In a dream scenario, I envisioned being able to automate the process one day, from scraping the data, analysis, and scoring the best prospects (not that I have any database or software skills sufficient to actually build that). Either way, I now suspect the real world might be too messy and random for that type of automated approach to work. Case in point, after spending weeks longer than I should have trying to build some mega optimized list, I finally mailed about twice as many owners as I have with my previous, less scientifically arrived at mailings...and so far it's flopped. Several calls from some dud properties that slipped through the cracks. Made three offers to some legitimate prospects that responded, but all 3 were rejected or ignored. The only remaining active prospect from that mailing at the moment is an elderly guy that lives in Europe, hardly speaks any English, and doesn't have a working computer, so my interactions with him have unfortunately been limited to transatlantic snail mail (I understood he said "send me an offer by post" in the first voicemail he left), and one very painful phone conversation this afternoon actually (speaking very slowly and enunciating way more than normal). So far, slow going coming out of the gate with this master plan. :-)

1 Like

good for you doing all that work to provide this insight! really appreciate you sharing your findings. The problem you describe, which we all intuit, is one of the reasons I develop relationships with local realtors whereever i'm buying.
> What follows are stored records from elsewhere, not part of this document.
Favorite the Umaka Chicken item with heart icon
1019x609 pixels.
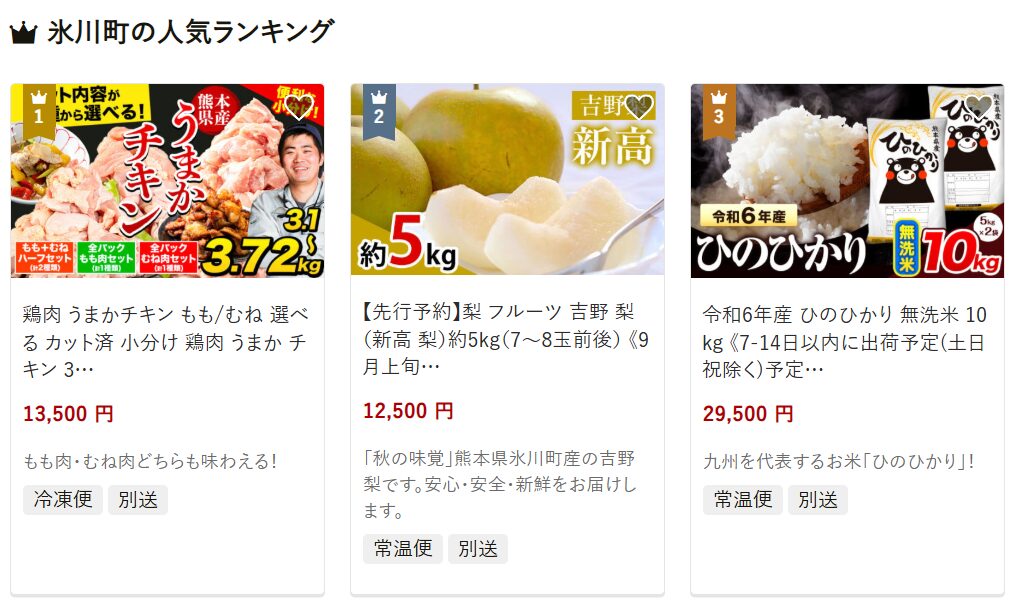pos(300,108)
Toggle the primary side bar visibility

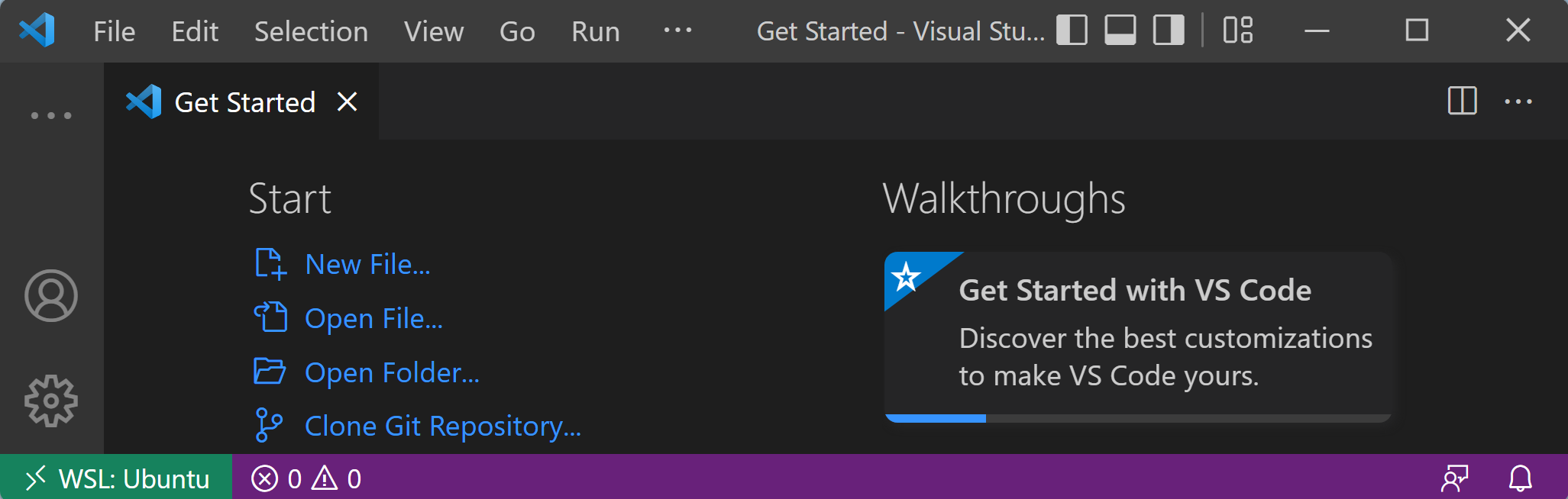pyautogui.click(x=1072, y=31)
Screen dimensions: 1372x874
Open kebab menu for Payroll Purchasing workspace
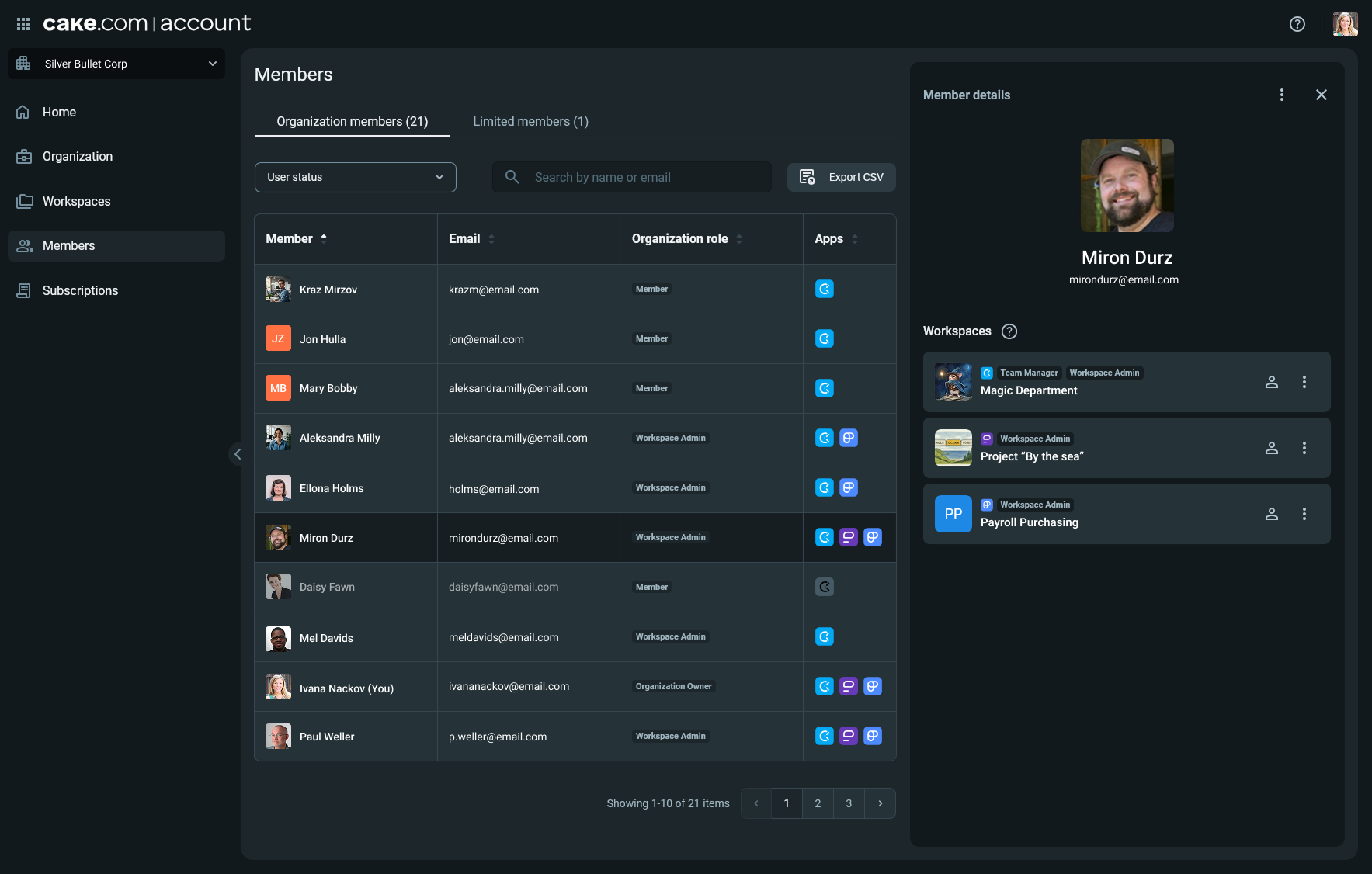pyautogui.click(x=1304, y=514)
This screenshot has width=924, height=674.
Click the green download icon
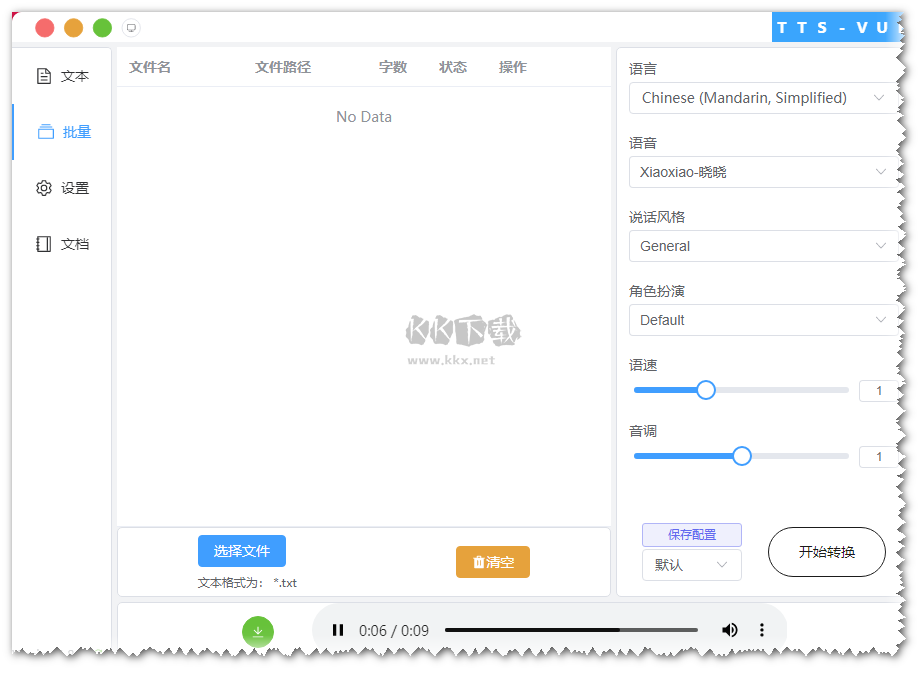tap(257, 631)
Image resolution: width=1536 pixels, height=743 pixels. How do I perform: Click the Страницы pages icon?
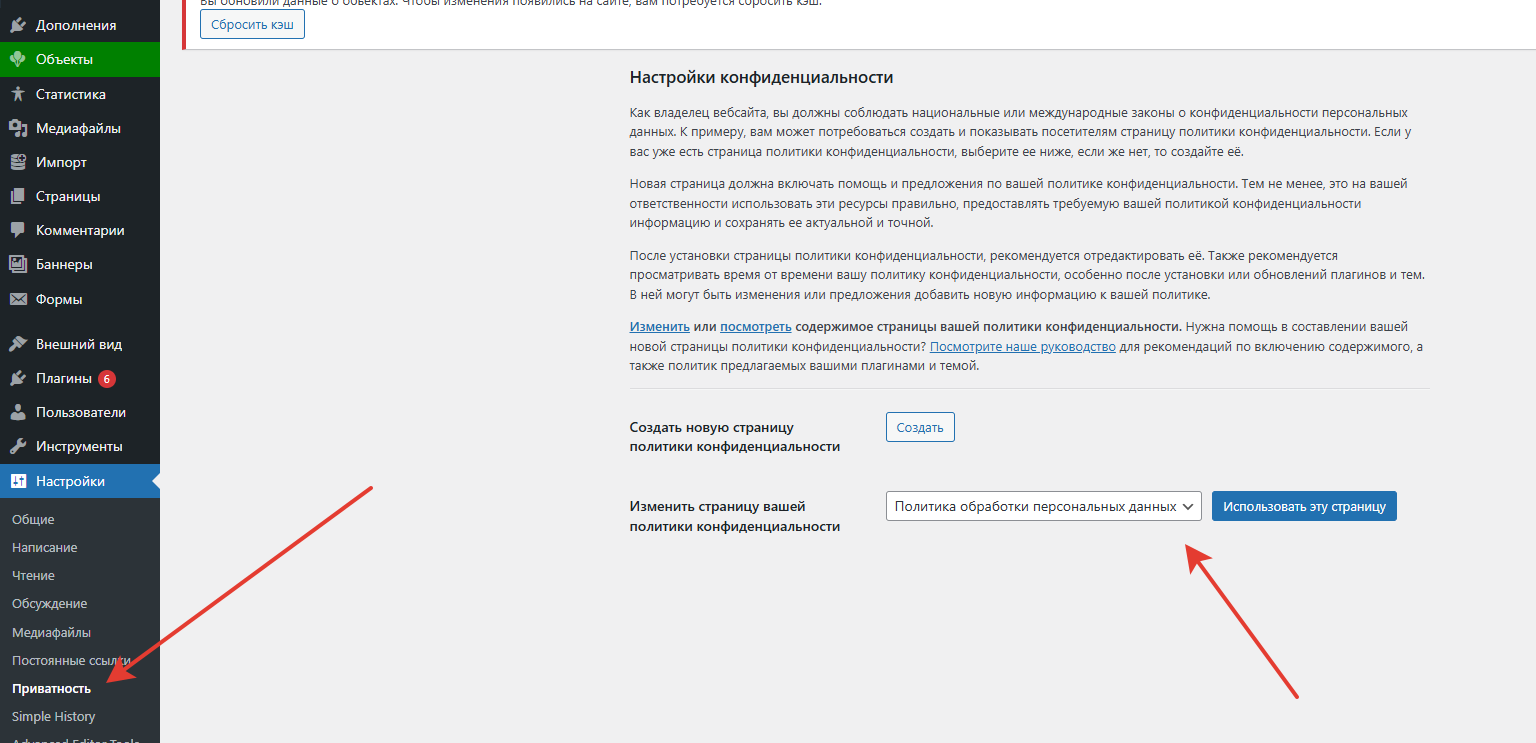click(18, 196)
@oranjoose My brain just exploded trying to follow along with this.

1 Like


Thanks for all the information. If you don't mind me asking: Where did you find those sales disclosure records? I have found some states that have those records online (like Indiana: Or did you get those records from the county? Do you know if it's common for those records to be available online?

@johannes You might not prefer to hear that I manually went through individual sales records accessible from the county's GIS, sorry.

This county (as we as many others in my experience) has a tool that allows you to export a spreadsheet of real estate sale events. I used that to search each scan of an actual signed sale record document to get the nitty gritty details.


Got it. Thanks for clarifying.